The opinion of the court was delivered by
McEnery, J.The deceased, Robert Jackson, left a will in which he bequeathed to John O. Boland “five hundred dollars for faithful services to myself and late wife.”
This servant, John O. Boland, intsituted suit on 1st March, 1894, against the defendant succession, for three thousand eight hundred and fifty-five dollars, for services, at the rate of five dollars per day, rendered to the deceased and his wife, who died before the deceased, from November 25, 1891, to January 3, 1894. On December 3, 1894, Boland filed a suit, claiming the legacy of five hundred dollars. On the 13th of March, 1895, there was a consent or agreement that judgment should be rendered in favor of Boland for the legacy.
In the suit for wages, the counsel for Boland offered evidence to show the value of the services.
To the introduction of this testimony counsel for the executor objected, upon the ground that the legacy to plaintiff was in compensation of his wages in the way of a remunerative donation, which had been acquiesced in by the institution of the suit, and by consent to a judgment in favor of the legatee. After this objection, and with leave of the court, the counsel of the executor filed a supplemental answer in which he asked for a rejection of the demand of plaintiff, because he was estopped from making any claim for wages after having accepted the legacy. The objection to the filing of this amended answer was overruled, whereupon the attorney for plaintiff asked to withdraw the suit and the consent for a judgment in the case. This motion was denied, and judgment was rendered in favor of the legatee on the consent given by him.
Prom this judgment Boland appealed.
In the answer of the executor, it is stated that the plaintiff, Boland, was working under a contract for fixed wages, and that he had been paid all that was due him. If such a contract existed, and the services rendered by Boland were under it, it is clear that he can not sue on a quontum meruit. It is not necessary to say anything on the *1091question, whether the legacy was or not a remunerative donation, or whether a remunerative donation can be made in the form of a testament.

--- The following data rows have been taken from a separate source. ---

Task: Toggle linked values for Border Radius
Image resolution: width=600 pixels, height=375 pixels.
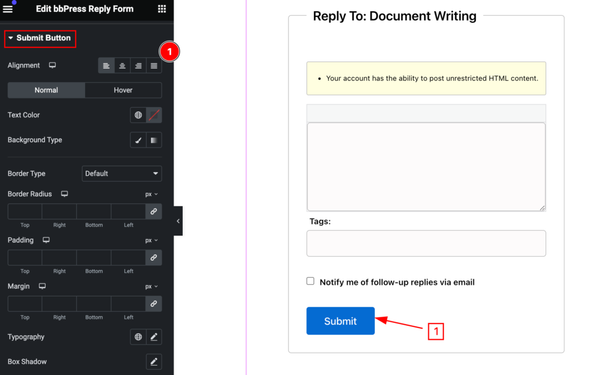Action: pyautogui.click(x=153, y=211)
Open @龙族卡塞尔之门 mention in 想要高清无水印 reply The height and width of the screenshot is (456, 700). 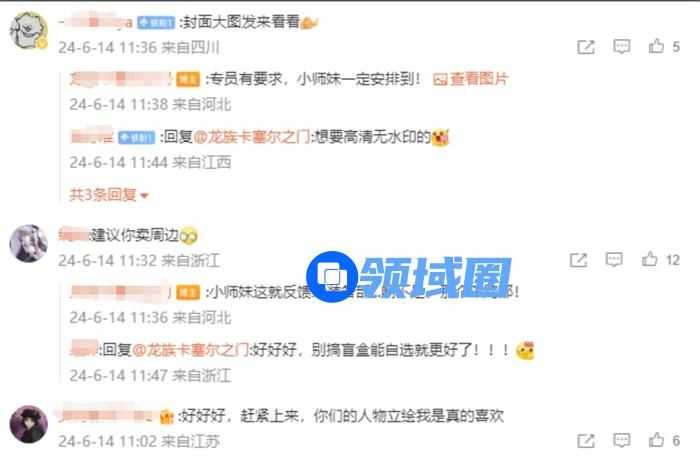pos(252,137)
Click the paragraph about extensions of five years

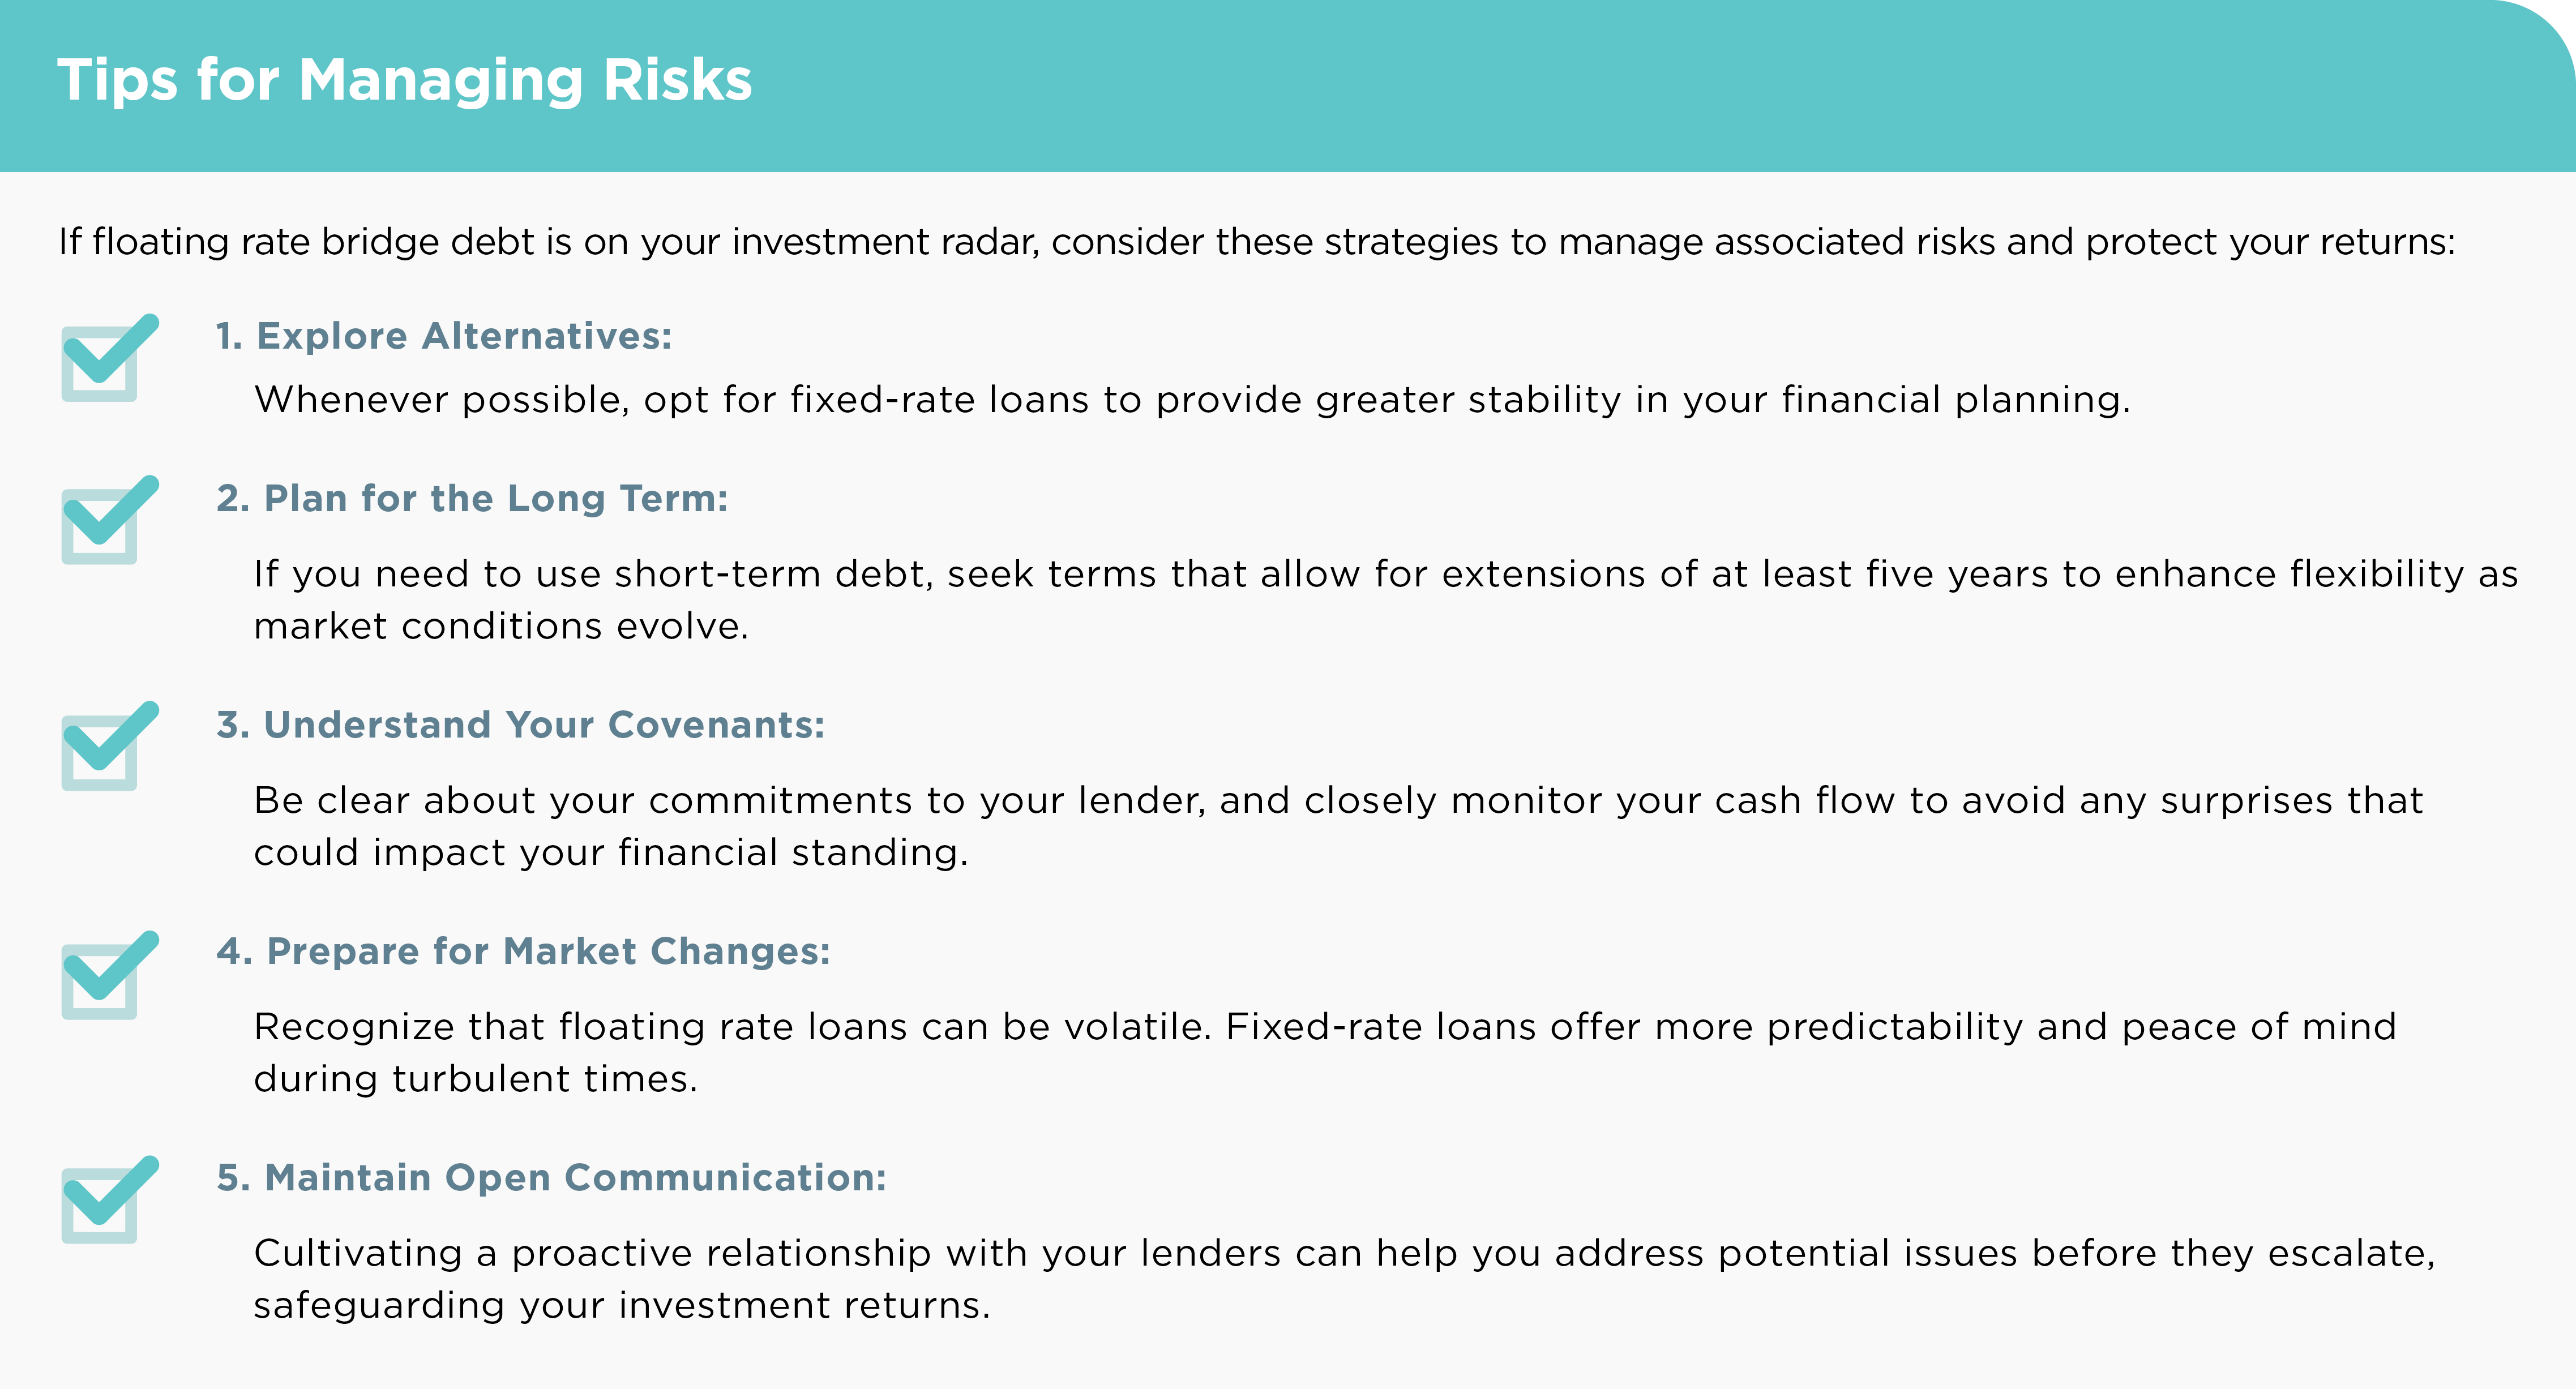click(x=1386, y=600)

Art. 1641, C. 0., says: “ A legacy made to a creditor shall not be ■deemed to be in compensation of the debt, nor a legacy made to a servant in compensation of his wages.” If the wages had been agreed upon, the disposition in the testament could have no force in defeating the claim for wages, and it is but a just interpretation to •say that the testator intended the legacy to be in addition to the ■stipulated wages in recognition of the services having been faithfully performed.
Hence, when the Code says that a legacy to a servant shall not be deemed to be in compensation of his wages, it has reference to fixed wages.

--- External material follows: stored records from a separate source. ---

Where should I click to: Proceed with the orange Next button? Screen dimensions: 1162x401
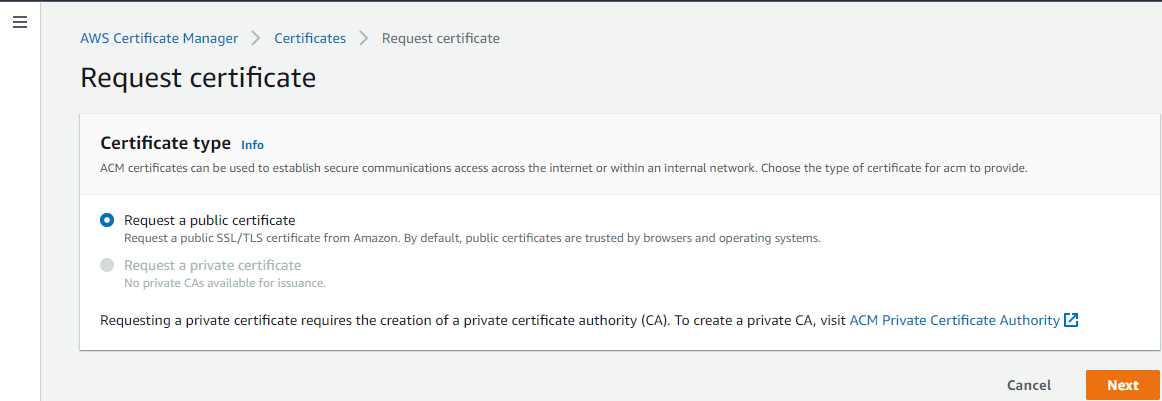point(1123,385)
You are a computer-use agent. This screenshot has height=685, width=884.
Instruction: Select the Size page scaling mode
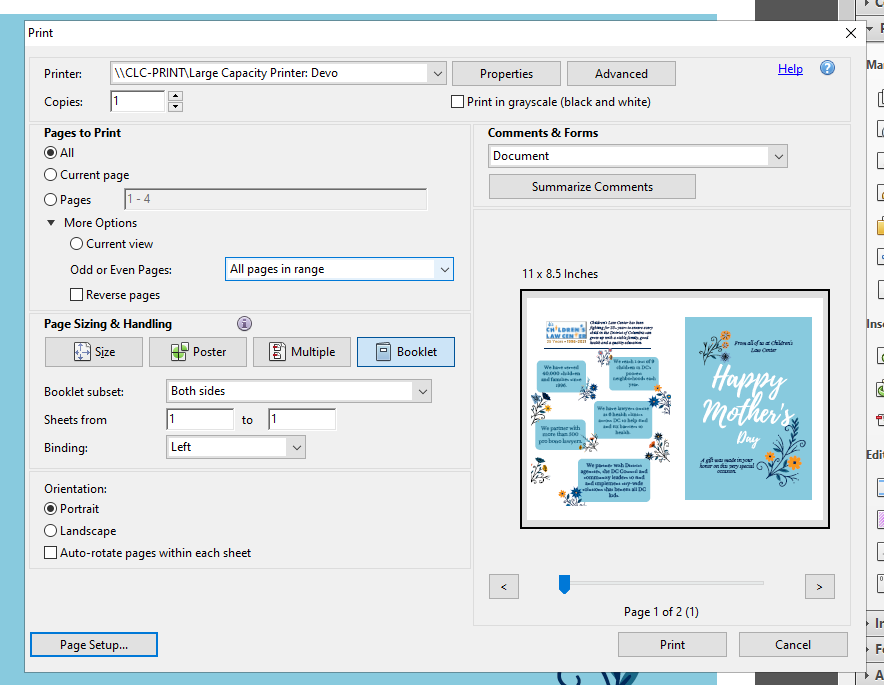[93, 351]
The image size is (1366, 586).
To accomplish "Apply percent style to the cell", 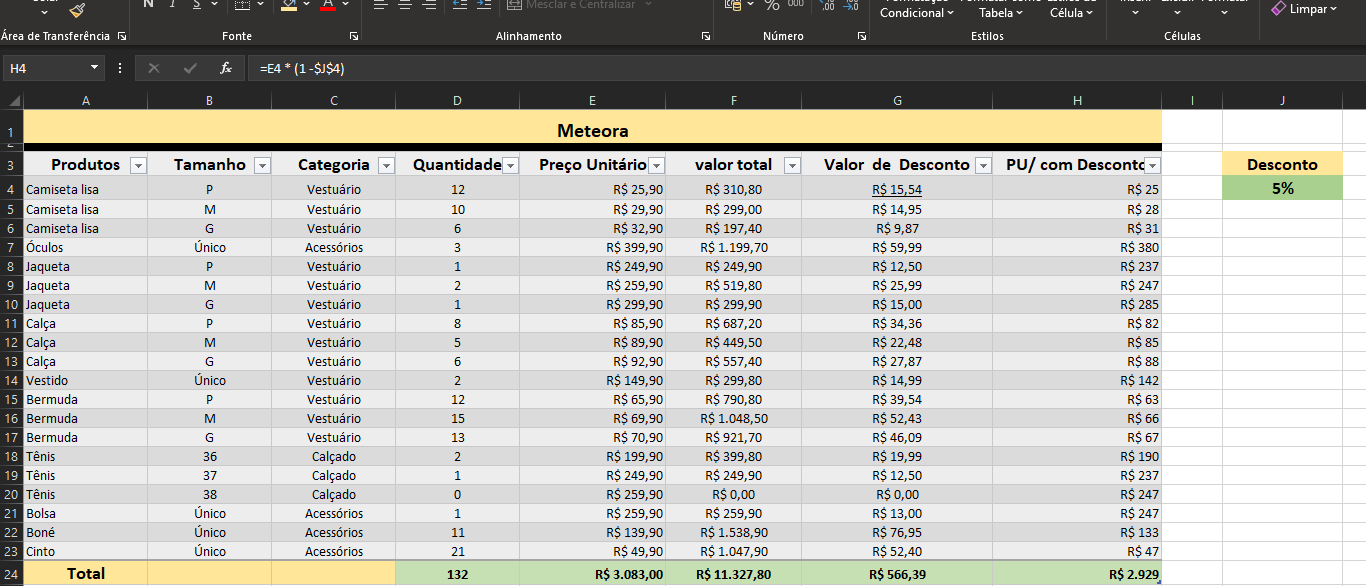I will (x=771, y=5).
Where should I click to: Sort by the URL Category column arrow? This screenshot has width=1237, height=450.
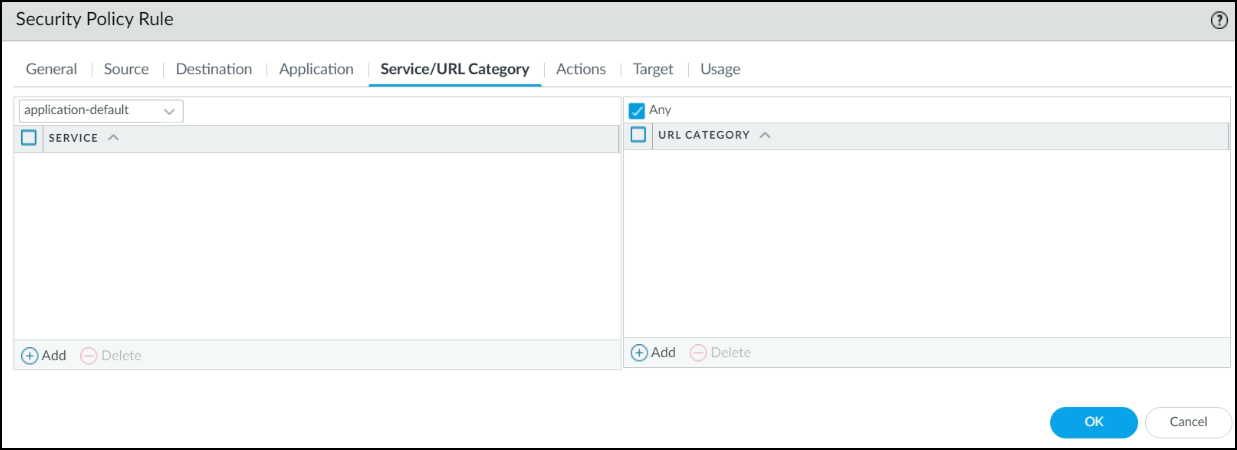click(765, 135)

If the services rendered were not under contract, but open to proof of their value, they are a debt against the succession of the deceased. Some mention, therefore, must be made in the testament of the debt, and the testator’s intention must be gathered from the testament, whether he intended the legacy as a compensation for the debt. The word “deemed” used in the article simply means that no interpretation unfavorable to the creditor shall be placed upon the testament by the fact alone of the legacy to the creditor, It is a question of interpretation, and whether the testator intended the legacy to be in compensation of the debt must be construed from the terms used in the testament. Code Civil annote, Fuzier-Herman, Art. 1023, notes 1 and 2.
If the legacy from the terms of the testament is in satisfaction of the debt, the legatee must either accept the legacy or renounce his claim. Id., note 4.
If a creditor who, without having seen the testament by which the legacy is made to him, declares in a receipt that the legacy is made to him in compensation of his claim, he is not thereby debarred from demanding the payment of the legacy. Id., note 3.
Under the facts and circumstances of this ease we do not think by discontinuing the suit the plaintiff renounced the legacy, as it is not enpressly renounced in the motion. Nor do we think the consent that a judgment should be rendered in his behalf, should estop the plaintiff from claiming his wages under a quantum meruit, unless *1092the testament shows that it was the intention of the testator to satisfy the debt by the legacy.
We conclude that, if there was a contract for stipulated wages, and the plaintiff had been paid all due him, he can not recover under a quantum, meruit. If, in the course of his employment, he performed services not strictly within the lines of his duties, and accepted the wages at different times, and made no claim for extra compensation, it is too late-after the death of the employer to setup such a claim against his succession.
We see no expression in the will of the testator’s intention that the legacy should be in satisfaction of any debt due by him to the plaintiff. But if the proof shows, on a retrial hereof, that the plaintiff had a contract for wages, and received the same without making a demand for services which possibly were beyond the strict line of his duties, it is reasonable to suppose that the testator, remembering these for which no compensation had been asked, and which could not be recovered against his succession, thought proper to give to Boland the sum of five hundred dollars for his faithful services.
It is therefore ordered, adjudged and decreed that the judgment herein be annulled, avoided and reversed.
It is now ordered that the case be remanded to the lower court, to be proceeded with in due course of law and the views herein expressed.